Sunday, May 15, 2005

50 Book Challenge #25: The Little Friend

After a long hiatus, I am back in the 50 Book Challenge, thanks to a trip to the Cambridge Public Library. I wasn't able to find more than a half a dozen good books, though, and was shocked to learn that the collections of each branch are static; books borrowed from other branches are immediately returned to their homes, making successive trips to a given branch a bore. Pah. But anyway, I picked up The Little Friend and started reading it right away. My boyfriend said he enjoyed The Secret History quite a bit, but after three years at Harvard I have had enough of pretentious northeastern upper class college students and didn't feel like reading about more of them.

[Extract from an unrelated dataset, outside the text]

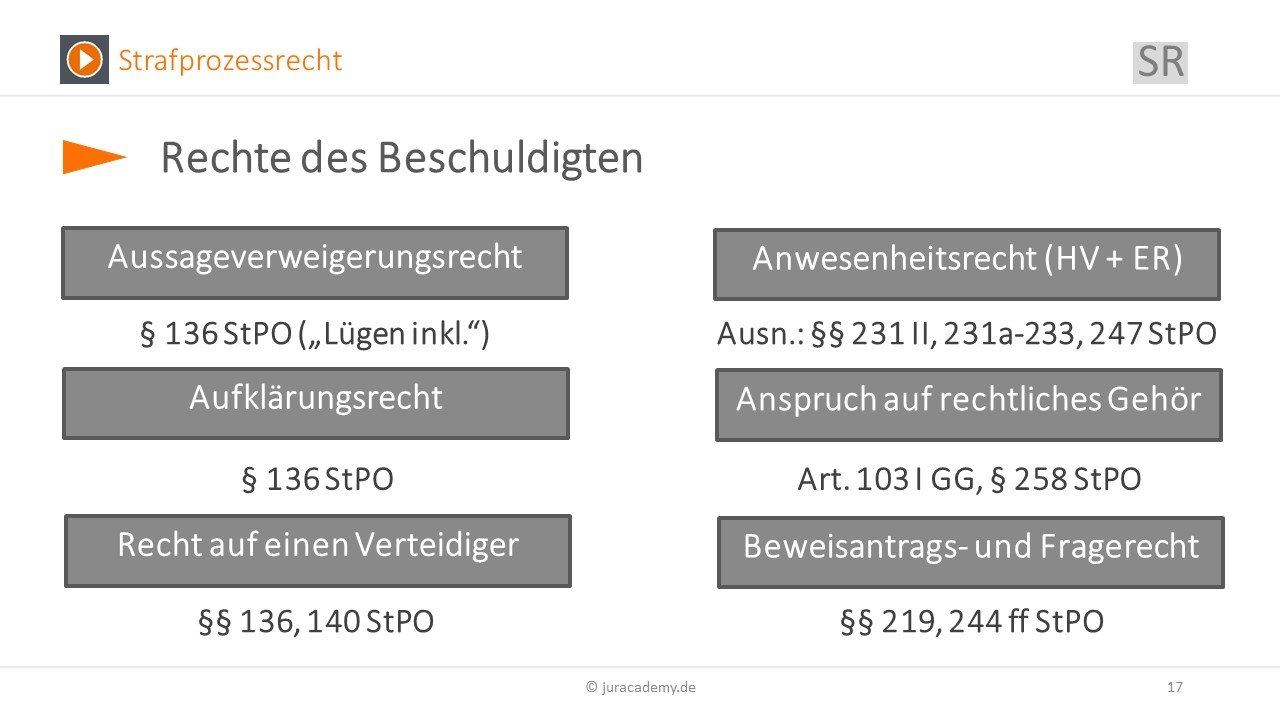Click the juracademy.de copyright footer
The height and width of the screenshot is (720, 1280).
click(641, 687)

The Little Friend is like a strange mix of Harriet the Spy and To Kill a Mockingbird. I could tell right away that Tartt was from the South; her grasp of Southern social dynamics is acute and her characterizations neatly done, if not overly complex. However, it suffers from a lack of satisfying resolution; as Chekhov might have said, if in the first act you have a (spoiler) nine year old boy hanging from a tree, in the third act we should find out who hung him there. I enjoyed the novel and look forward to future Tartt offerings, but hope that she has not exhausted her store of inspiration after having written one book set in the milieu of her childhood and another in that of her young adulthood.

P.S. Her jacket photo is very beautiful. It reminds me strongly of this portrait, which I love.